Both parents are responsible for financially supporting their children. Although it is often clear who a child’s parents are, sometimes it is less obvious particularly with regard to a child’s father. In Texas, there are several ways a father can be established. These are:
- A man is presumed to be a child’s father if he is married to the child’s mother at the time of birth.
- A man is recognized as a child’s father if he signs an Acknowledgment of Paternity (AOP).
- A man can also be established as a child’s legal father through court proceedings.

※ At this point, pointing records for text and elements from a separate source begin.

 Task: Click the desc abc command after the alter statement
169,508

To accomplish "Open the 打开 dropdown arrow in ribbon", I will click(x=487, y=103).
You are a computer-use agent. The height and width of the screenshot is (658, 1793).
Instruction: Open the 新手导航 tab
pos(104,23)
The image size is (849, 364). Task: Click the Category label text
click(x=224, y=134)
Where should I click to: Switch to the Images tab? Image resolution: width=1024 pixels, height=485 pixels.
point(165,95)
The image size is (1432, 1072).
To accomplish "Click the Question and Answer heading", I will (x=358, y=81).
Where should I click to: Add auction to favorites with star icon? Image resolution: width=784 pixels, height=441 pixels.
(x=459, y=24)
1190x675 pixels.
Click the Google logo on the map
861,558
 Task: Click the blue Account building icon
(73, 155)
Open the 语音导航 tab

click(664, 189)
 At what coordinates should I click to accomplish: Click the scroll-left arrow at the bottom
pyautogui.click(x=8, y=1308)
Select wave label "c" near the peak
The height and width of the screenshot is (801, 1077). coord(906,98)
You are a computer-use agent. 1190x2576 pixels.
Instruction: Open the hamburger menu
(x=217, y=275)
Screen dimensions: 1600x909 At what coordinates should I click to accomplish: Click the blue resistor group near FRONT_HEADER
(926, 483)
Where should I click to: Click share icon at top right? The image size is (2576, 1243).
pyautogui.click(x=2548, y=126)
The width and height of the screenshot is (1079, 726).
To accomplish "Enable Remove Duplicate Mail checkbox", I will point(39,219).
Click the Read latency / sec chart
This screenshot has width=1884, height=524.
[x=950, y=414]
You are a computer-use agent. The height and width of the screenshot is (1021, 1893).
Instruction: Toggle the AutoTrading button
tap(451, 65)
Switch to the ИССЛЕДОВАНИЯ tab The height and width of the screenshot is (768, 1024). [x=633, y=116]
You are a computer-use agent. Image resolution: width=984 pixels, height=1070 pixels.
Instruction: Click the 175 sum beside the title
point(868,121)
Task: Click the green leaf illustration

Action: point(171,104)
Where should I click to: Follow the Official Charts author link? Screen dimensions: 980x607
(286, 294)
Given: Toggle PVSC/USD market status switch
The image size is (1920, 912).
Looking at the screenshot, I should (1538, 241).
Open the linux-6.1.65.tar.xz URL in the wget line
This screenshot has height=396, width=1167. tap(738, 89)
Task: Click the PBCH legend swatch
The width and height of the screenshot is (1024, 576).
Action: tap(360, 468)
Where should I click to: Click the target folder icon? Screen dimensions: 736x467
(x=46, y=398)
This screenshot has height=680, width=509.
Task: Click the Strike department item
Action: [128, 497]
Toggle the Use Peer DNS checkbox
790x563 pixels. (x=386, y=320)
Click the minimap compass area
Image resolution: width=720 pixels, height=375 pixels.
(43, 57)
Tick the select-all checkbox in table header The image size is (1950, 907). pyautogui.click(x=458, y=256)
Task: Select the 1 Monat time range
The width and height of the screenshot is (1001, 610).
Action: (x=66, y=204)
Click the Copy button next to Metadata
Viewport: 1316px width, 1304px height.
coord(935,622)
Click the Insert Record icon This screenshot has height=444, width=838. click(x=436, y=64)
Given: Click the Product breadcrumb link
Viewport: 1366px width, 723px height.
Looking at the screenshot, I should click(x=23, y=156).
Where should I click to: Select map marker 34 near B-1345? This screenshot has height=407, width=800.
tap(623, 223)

Paternity must be established before a court will require that a father pay child support. It is important to note that if a child’s parents are unmarried at the time of birth, a child has no legal father unless an AOP is signed or paternity is otherwise established.
The father, however, is not always the parent who pays child support. Generally, the parent who does not have primary custody of the child or children is the parent who makes child support payments to the parent with primary custody.
The legislature has guidelines for the amount of child support a parent should be required to pay, but judges may also use their discretion. The guidelines mainly consider the non-custodial parent’s net income and the number of children the parent is supporting.
When determining the amount of child support that should be paid, courts look for what is in the child’s best interest. Examples of factors a court may consider include: a child’s needs, each parent’s financial resources, daycare expenses, educational expenses and medical expenses. Parents may also agree to vary from the child support guidelines, and a judge will approve such variations if they are found to be in a child’s best interest.
Child support generally continues until one of the following:
- A child graduates from high school or reaches the age of 18 (whichever is later)
- A child marries
- A child is legally declared an adult (emancipated)
If a child is disabled, however, a court may order that financial support continue indefinitely.
How Can an Attorney Help?
Experienced family law attorneys can provide advice about establishing paternity, and guidance about whether a court will find a child support agreement in a child’s best interest. An attorney can also assist parents in modifying child support orders and enforcing current child support obligations.